--- RECORDS SUPPLIED Enclosed Below ---
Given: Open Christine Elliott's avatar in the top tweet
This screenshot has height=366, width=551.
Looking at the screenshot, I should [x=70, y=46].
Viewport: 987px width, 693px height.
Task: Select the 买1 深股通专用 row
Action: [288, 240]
--- End of Enclosed RECORDS SUPPLIED ---
Exactly as given, restate all the lines above.

Given: Open Christine Elliott's avatar in the top tweet
This screenshot has height=366, width=551.
Looking at the screenshot, I should [x=70, y=46].
Viewport: 987px width, 693px height.
Task: Select the 买1 深股通专用 row
Action: [288, 240]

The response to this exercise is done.